Records to use START
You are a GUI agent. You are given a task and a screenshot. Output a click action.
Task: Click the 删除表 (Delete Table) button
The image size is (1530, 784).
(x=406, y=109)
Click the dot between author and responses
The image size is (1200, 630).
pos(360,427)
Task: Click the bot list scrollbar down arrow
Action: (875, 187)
Records to use END
* Problem description: Everything from the line containing "Task: Click the 删除表 (Delete Table) button" to the last line of the data above must be set down exactly, both ends included, with no other lines.

* Your solution:
Task: Click the 删除表 (Delete Table) button
The image size is (1530, 784).
(x=406, y=109)
Click the dot between author and responses
The image size is (1200, 630).
pos(360,427)
Task: Click the bot list scrollbar down arrow
Action: (875, 187)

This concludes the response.